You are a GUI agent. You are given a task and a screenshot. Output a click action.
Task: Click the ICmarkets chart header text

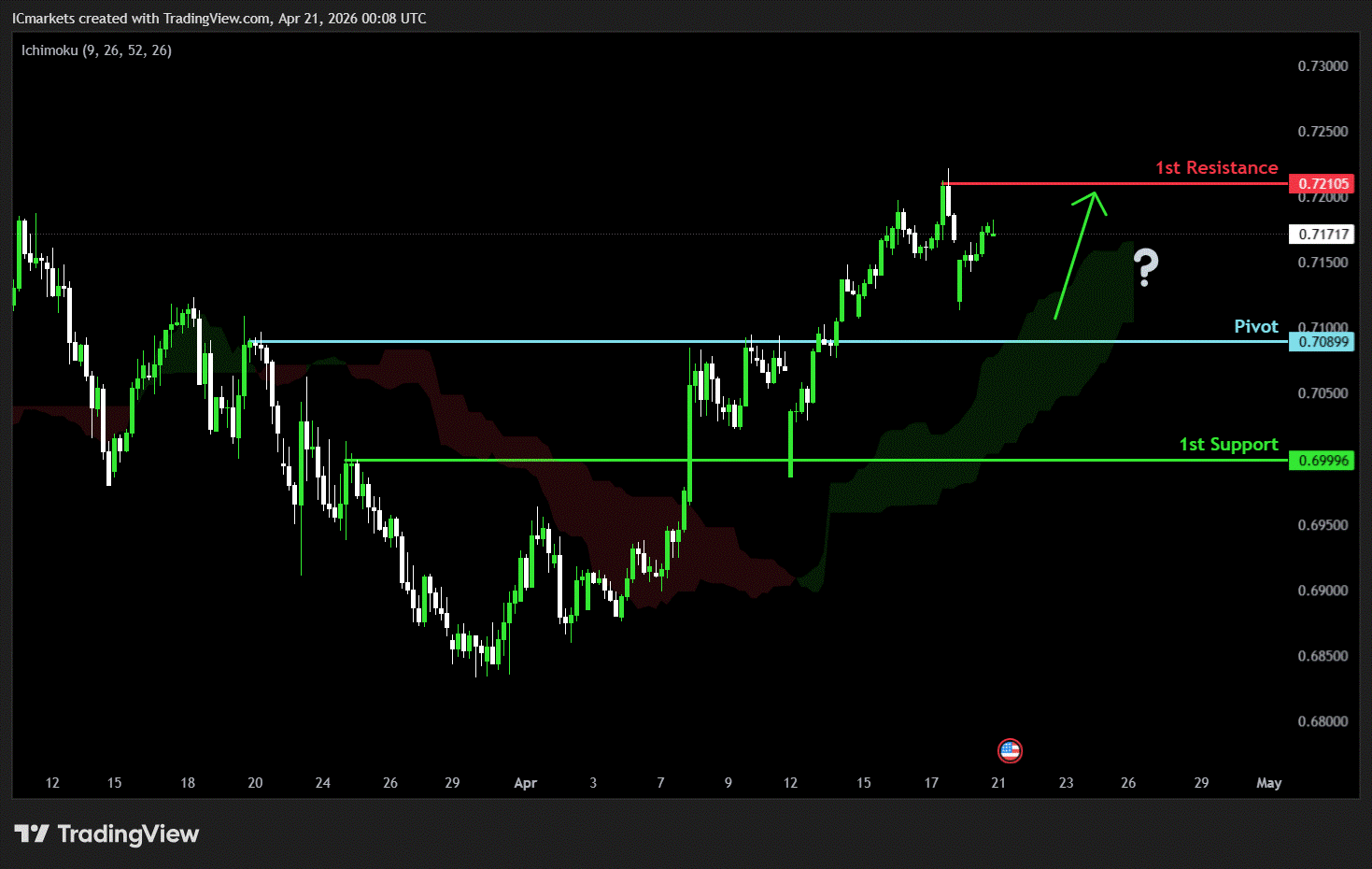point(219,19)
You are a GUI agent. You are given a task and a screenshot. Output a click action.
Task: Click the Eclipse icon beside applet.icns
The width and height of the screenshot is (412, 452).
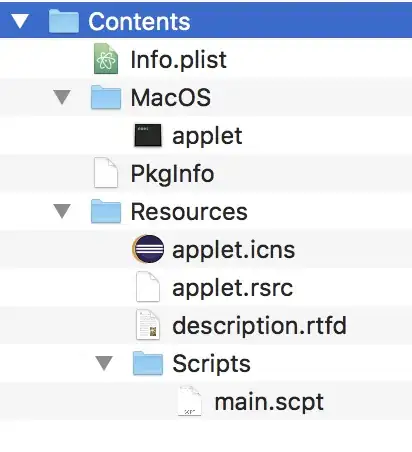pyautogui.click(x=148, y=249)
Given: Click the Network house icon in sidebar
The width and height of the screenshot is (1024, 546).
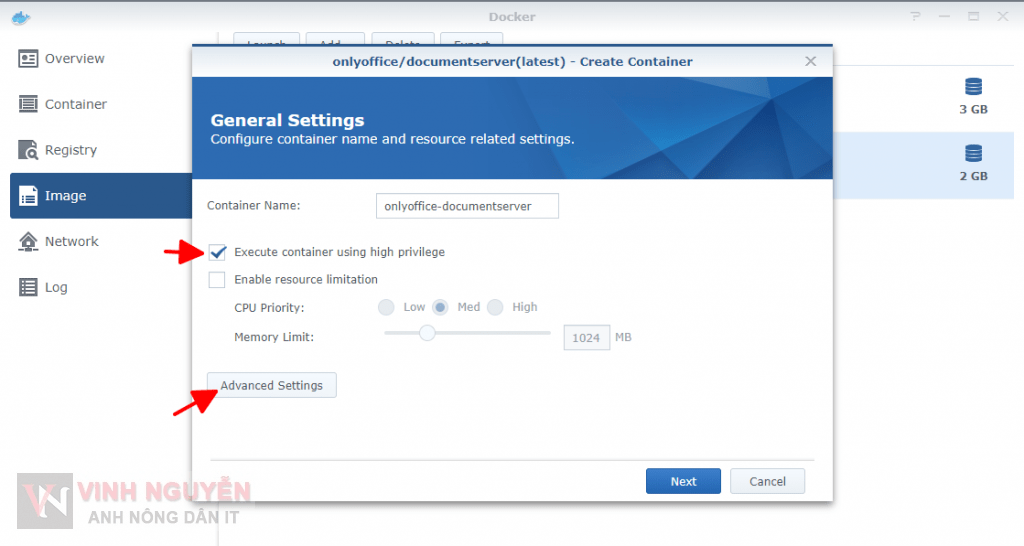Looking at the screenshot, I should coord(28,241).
--*--
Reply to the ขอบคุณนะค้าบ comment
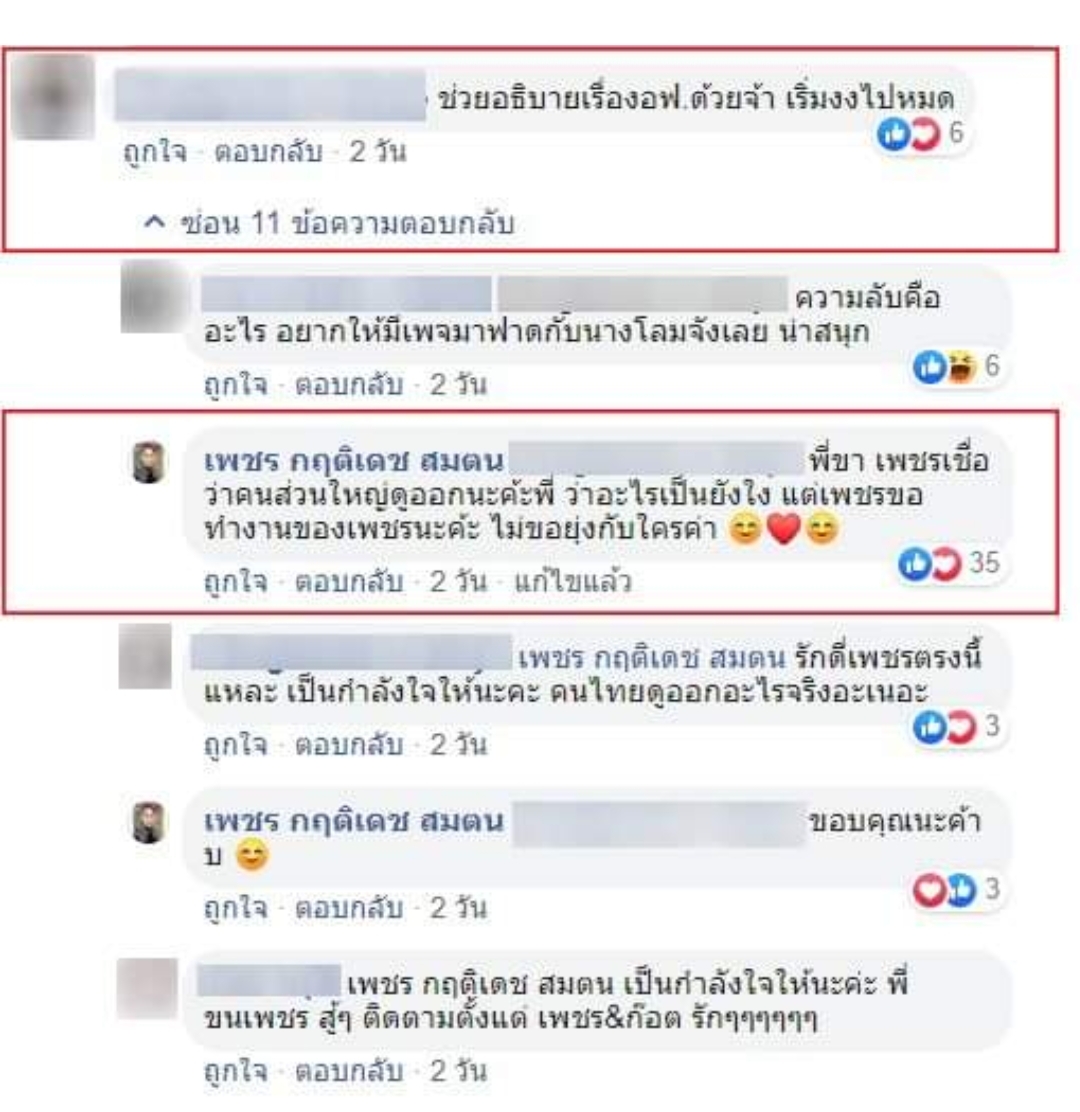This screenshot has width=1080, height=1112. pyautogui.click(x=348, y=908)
--*--
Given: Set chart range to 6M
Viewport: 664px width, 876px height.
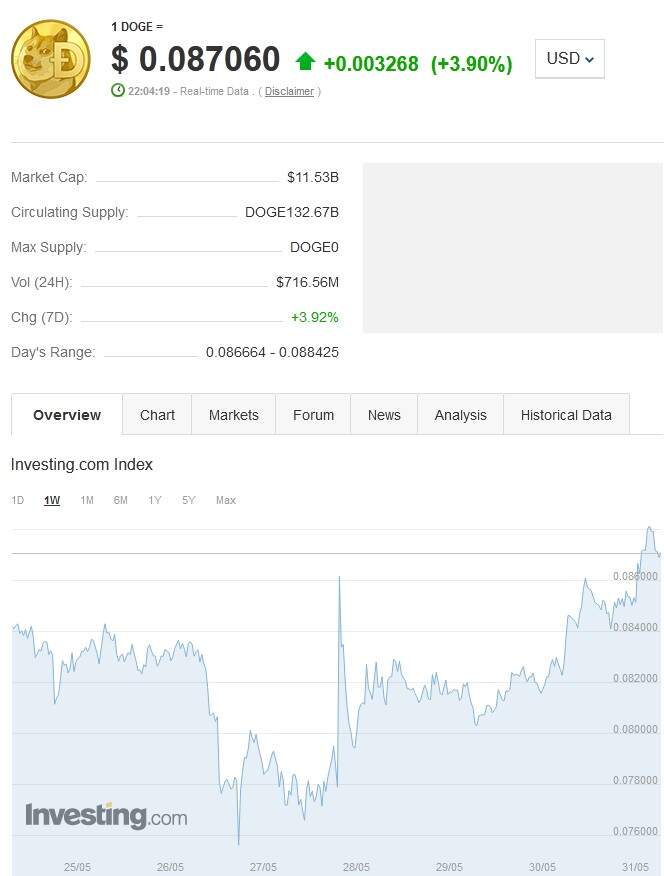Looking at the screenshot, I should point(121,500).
--*--
In the listing above, how many of the lines contain the string "icon"? Respond with the number alone.

2